Язык, — писал Даль, — “совокупность всех слов народа и верное их сочетание для передачи мыслей своих”. Он открыл и сохранил множество слов областных, из глубин народных, и они были им обновлены, засветились жемчужно, и в верном их сочетании привносили в язык (мысль) своеобразие говоров, тончайшие оттенки, живость и бойкость.
Мы свидетели того, как в последние годы испошляется русский язык, теряет свою выразительность от обилия иностранной лексики. Понятно, что зарубежные слова могут вживаться в любой язык, слово “спутник”, например, вошло в лексикон всех народов мира. Даль внес в “Толковый словарь” новое слово “активный”, то есть “деятельный, действующий, жизненный, живой, не косный, не мертвый”; оно укоренилось в русском языке.

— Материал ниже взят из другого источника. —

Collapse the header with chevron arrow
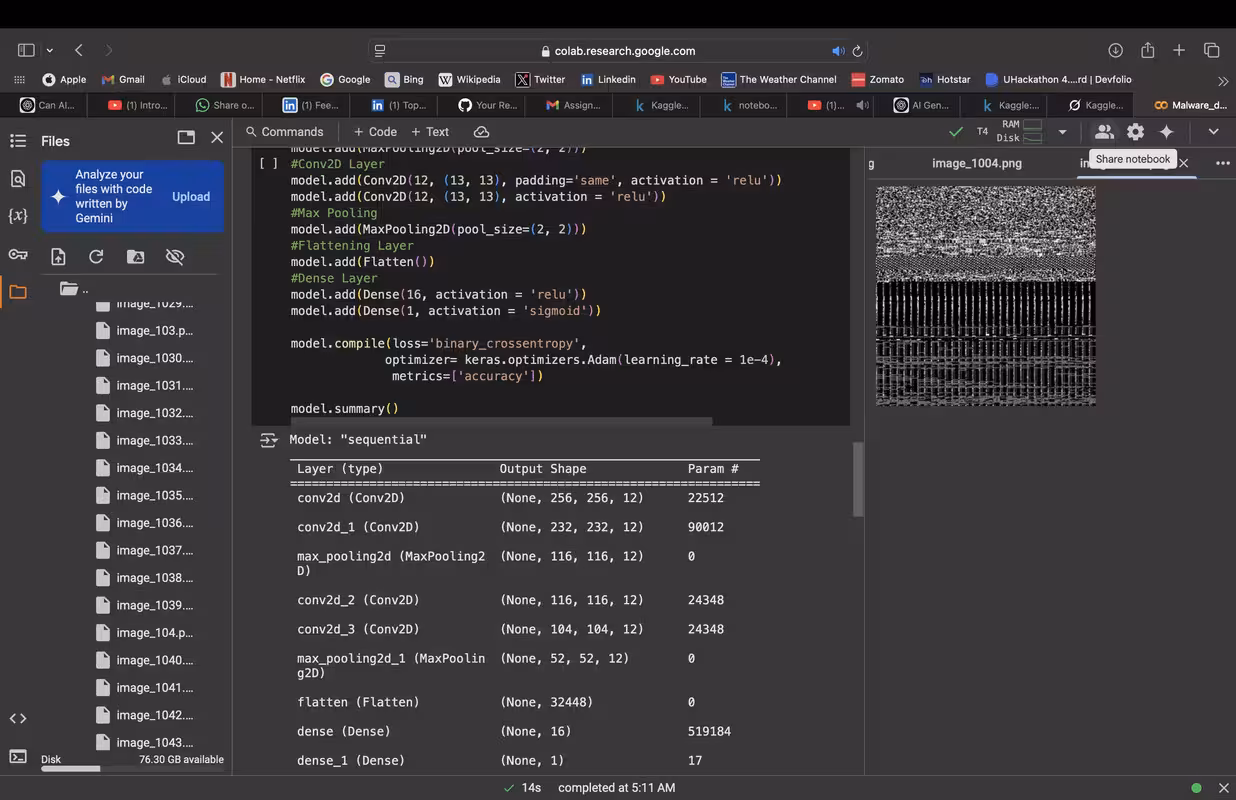 (1213, 132)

Процесс взаимодействия языков усиливает научно-техническая революция, использование Интернета. Но с чем столкнулись мы: на улицах сибирских городов, обряженных СУПЕРрекламой, можно почувствовать, что находишься в другой стране. Жонглирование иностранными словами заполонило и разговорную речь, ими насыщены печать, теле- и радиопередачи.

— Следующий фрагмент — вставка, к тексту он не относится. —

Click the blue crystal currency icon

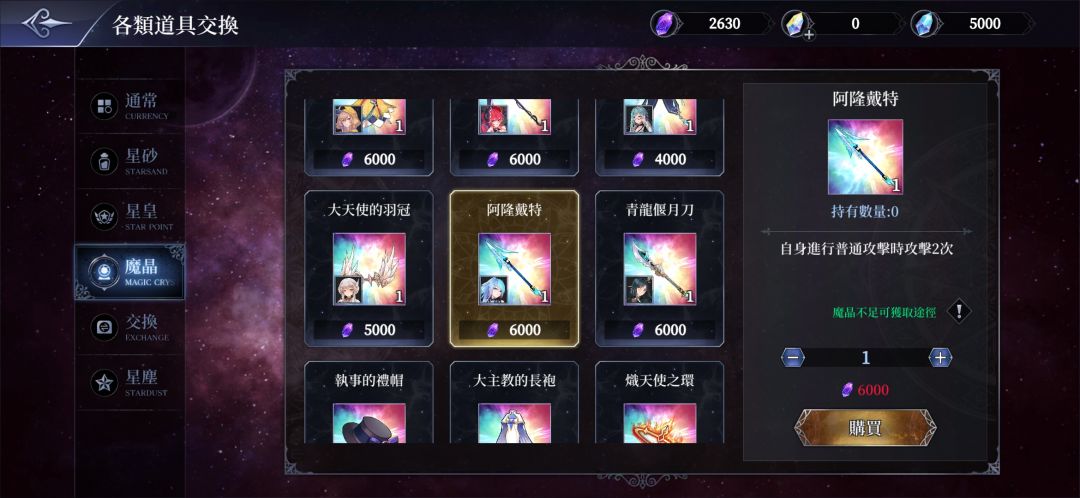tap(923, 24)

Это дает пищу для разных смехачей-зубоскалов (зубоскалить, зубоскальничать — по Далю — хохотать или грубо и пошло насмехаться). С одной стороны, юмористами, сатириками затрагивается злободневная тема, а с другой — постигшая язык беда превращается в забаву, увеселение.
Язык засоряется не только чужеродными словами. Возьмите, к примеру, слово “бабки” и спросите у своих знакомых, откуда оно появилось, но вряд ли получите правильный ответ. А еще Даль объяснил, что слово “бабки” означает “деньги”, но только на воровском жаргоне, оно было в ходу у мазуриков. Один из героев недавней телепередачи, говоря о деньгах, удивил зрителей новым вариантом — “бабло”.
Много оригинальных слов используется в молодежной речи, некоторые из них со временем могут усилить образные средства литературного языка. Употребляемое молодежью слово “продвинутый”, которого нет в словаре Даля, широко вошло в сибирский разговорный лексикон. Вместе с тем в молодежном сленге много слов и речений пошлых и грубых, типа: чувак, чмо, кодла, до лампочки, прикинулся шлангом, рубануть, иметь кайф и др.).
Не прекращаются попытки писателей (погрешил даже Виктор Астафьев) легализовать матерные ругательства, что — по Далю — является делом безнравственным; в “Толковом словаре” матерщина охарактеризована так: похабство, мерзкая брань. Обращение к названию человеческих детородных органов как ругательству Даль считал вульгарным и непристойным.
Вспоминаются слова П.А. Вяземского, современника и друга А.С. Пушкина и В.И. Даля:
Язык есть исповедь народа —
В нем слышится его природа,
Его душа и быт родной…
Оберегать родной язык мы должны учиться у Даля.